> **Data to process**
------------

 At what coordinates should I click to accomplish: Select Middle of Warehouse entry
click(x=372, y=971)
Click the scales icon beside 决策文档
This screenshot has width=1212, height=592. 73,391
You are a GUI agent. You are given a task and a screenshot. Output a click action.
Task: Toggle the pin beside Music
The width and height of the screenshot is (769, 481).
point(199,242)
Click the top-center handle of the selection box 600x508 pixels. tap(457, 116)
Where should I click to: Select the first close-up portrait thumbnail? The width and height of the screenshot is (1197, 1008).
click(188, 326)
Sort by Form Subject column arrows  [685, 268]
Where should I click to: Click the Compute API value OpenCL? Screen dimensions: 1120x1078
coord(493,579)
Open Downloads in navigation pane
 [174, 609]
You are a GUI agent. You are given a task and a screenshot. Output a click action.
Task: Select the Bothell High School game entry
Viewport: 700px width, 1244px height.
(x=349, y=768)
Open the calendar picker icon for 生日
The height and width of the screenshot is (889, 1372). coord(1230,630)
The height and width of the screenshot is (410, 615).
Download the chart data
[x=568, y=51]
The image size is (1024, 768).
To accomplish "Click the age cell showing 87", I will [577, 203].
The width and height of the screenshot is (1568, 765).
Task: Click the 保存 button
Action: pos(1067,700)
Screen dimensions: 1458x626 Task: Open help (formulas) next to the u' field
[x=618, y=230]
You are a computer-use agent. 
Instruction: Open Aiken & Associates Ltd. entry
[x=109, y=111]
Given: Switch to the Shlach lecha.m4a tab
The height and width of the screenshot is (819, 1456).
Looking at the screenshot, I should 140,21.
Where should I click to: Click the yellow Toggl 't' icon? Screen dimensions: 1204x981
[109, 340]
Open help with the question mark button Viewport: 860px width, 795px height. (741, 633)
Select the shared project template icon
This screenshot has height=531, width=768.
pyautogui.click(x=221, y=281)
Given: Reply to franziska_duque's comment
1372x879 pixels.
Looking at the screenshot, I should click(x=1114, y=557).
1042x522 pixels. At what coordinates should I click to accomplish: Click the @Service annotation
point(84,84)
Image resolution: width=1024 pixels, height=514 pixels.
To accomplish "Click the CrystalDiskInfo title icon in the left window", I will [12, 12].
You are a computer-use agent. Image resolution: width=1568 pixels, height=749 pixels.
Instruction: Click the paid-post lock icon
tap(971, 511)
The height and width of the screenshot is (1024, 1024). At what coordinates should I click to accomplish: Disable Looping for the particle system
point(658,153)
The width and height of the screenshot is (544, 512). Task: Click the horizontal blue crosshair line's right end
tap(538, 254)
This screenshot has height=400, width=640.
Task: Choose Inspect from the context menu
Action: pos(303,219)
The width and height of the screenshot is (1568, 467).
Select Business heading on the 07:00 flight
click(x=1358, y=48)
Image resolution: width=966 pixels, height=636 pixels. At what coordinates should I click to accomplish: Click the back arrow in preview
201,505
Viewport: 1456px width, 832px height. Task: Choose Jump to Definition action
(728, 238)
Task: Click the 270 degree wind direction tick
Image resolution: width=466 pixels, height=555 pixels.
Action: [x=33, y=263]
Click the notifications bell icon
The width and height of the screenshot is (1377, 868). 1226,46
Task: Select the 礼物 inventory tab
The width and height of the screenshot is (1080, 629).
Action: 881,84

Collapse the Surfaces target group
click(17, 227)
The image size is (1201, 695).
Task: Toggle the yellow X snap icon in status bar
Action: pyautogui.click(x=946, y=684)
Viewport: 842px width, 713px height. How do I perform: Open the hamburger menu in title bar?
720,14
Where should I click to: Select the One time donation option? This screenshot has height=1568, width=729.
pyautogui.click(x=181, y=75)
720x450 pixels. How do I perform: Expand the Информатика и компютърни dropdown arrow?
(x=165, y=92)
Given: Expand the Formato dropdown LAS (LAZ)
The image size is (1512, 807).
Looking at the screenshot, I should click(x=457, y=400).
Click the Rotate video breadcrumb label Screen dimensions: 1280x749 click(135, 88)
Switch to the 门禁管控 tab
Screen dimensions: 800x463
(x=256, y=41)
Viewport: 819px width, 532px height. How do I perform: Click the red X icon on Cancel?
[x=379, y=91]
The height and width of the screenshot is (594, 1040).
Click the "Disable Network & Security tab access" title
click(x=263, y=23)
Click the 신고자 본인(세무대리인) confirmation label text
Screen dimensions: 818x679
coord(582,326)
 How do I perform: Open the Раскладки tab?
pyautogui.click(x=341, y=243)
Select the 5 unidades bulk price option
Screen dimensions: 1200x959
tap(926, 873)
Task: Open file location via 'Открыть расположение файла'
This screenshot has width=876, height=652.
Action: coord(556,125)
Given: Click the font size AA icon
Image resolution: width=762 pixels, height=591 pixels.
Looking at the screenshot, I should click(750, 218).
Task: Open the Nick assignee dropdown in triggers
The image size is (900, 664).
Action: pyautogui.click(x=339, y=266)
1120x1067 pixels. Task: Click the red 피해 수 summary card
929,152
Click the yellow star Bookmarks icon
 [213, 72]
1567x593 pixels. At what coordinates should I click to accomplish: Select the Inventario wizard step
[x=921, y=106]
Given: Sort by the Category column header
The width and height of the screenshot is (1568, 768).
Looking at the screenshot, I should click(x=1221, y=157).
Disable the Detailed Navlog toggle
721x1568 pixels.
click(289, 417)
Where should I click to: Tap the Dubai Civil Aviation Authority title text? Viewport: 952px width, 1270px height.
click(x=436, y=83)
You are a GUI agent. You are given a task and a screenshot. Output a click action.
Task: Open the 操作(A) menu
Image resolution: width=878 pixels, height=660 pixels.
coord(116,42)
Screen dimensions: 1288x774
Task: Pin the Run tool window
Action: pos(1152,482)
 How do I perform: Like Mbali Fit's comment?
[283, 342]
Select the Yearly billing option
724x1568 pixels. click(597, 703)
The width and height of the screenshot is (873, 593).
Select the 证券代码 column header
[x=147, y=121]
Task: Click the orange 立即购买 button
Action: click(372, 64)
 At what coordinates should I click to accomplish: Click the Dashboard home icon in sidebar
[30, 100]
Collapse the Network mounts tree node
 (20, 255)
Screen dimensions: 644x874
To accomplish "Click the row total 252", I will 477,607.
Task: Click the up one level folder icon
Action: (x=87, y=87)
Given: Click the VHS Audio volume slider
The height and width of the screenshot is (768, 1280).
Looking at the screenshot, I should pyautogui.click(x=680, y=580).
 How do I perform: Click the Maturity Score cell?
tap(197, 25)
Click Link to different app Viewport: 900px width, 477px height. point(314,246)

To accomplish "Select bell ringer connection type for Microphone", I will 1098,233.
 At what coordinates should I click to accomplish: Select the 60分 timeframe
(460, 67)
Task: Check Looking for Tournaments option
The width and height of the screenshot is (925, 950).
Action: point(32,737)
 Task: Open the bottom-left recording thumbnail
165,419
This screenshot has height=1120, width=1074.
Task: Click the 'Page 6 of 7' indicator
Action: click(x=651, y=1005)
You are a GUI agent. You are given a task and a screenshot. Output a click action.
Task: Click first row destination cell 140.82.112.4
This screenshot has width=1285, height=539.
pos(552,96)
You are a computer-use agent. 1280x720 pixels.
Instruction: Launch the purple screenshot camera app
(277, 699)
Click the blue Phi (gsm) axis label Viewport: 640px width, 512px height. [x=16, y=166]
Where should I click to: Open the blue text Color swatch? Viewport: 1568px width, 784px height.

------------

> **Your instructions**
Work out the count of lines in the data above containing the string "Switch". Give it alone.

> **Task result**
2